Página inicial > Coomaraswamy, Ananda > Coomaraswamy (CS): LE FONDEMENT RELIGIEUX DES FORMES DE LA SOCIÉTÉ INDIENNE
Coomaraswamy (CS): LE FONDEMENT RELIGIEUX DES FORMES DE LA SOCIÉTÉ INDIENNE
sexta-feira 12 de outubro de 2007, por
Un ordre social ayant, comme celui de l’Inde, un caractère traditionnel ne se développe pas au hasard, mais se conforme à une théorie, à un ensemble de principes ou de valeurs qui sont censées avoir été révélées et dont la vérité n’est pas mise en doute. Les institutions sont une application des doctrines métaphysiques aux circonstances contingentes et prennent par conséquent une couleur locale, changeant selon les époques tout en maintenant continûment un haut degré de stabilité comparable à celui d’un organisme vivant dans lequel, par le processus répété de la mort et de la renaissance que nous appelons « devenir » ou « vie », un ordre existant préserve une identité discernable et engendre un ordre futur. Dans une société traditionnelle, on respecte les institutions établies, et si un mal vient à se produire, on ne s’imagine pas qu’il peut être corrigé par une révolution des institutions, mais seulement pair un changement de l’esprit (metanoia : repentir) laissant l’ordre lui-même inchangé. La « réforme » comme le mot l’indique n’implique pas autre chose qu’un retour à la forme qui a donné lieu à une déviation.
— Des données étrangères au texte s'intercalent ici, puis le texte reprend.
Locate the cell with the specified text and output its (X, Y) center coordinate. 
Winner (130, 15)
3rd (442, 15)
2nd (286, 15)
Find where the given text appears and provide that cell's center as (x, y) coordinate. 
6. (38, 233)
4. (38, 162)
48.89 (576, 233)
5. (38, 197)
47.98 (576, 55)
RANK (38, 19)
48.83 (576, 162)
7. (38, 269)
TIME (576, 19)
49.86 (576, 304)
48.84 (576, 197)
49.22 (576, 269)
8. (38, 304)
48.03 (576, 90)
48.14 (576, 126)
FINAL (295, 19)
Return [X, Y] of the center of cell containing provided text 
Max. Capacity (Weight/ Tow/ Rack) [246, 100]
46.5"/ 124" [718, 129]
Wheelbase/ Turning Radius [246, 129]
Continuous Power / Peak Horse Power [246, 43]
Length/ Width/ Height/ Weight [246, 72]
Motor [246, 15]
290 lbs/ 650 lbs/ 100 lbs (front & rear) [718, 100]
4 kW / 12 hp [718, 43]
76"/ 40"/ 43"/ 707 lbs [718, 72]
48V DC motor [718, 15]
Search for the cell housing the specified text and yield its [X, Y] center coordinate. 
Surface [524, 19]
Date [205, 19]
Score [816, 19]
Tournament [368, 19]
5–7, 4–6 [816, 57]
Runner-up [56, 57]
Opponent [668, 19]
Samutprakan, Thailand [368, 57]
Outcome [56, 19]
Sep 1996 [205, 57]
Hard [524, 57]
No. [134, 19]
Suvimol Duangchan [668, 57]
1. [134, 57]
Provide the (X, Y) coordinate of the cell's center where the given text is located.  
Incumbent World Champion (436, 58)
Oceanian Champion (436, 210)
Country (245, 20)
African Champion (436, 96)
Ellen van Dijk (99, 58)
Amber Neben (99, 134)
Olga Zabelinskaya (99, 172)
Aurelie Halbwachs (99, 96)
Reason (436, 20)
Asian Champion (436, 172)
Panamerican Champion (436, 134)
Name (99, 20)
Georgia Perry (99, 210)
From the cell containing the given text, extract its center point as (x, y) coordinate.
Le monarchiste, par exemple, ne pense pas que la substitution de la démocratie à la monarchie puisse accroître le bien-être du peuple ; il soutient que cette amélioration ne peut être obtenue que lorsque le roi, devenu un tyran « qui gouverne dans son propre intérêt », se souvient qu’il ne détient jamais qu’une vice-royauté, que sa fonction consiste uniquement à faire exécuter ce que conseille l’Autorité spirituelle, et que, conformément à ce qu’énonce le « Livre de la Science du Gouvernement » : « l’essentiel de cette science dépend de l’empire que le chef a sur lui-même » (Kautilya, Arthashâstra, I, 6.).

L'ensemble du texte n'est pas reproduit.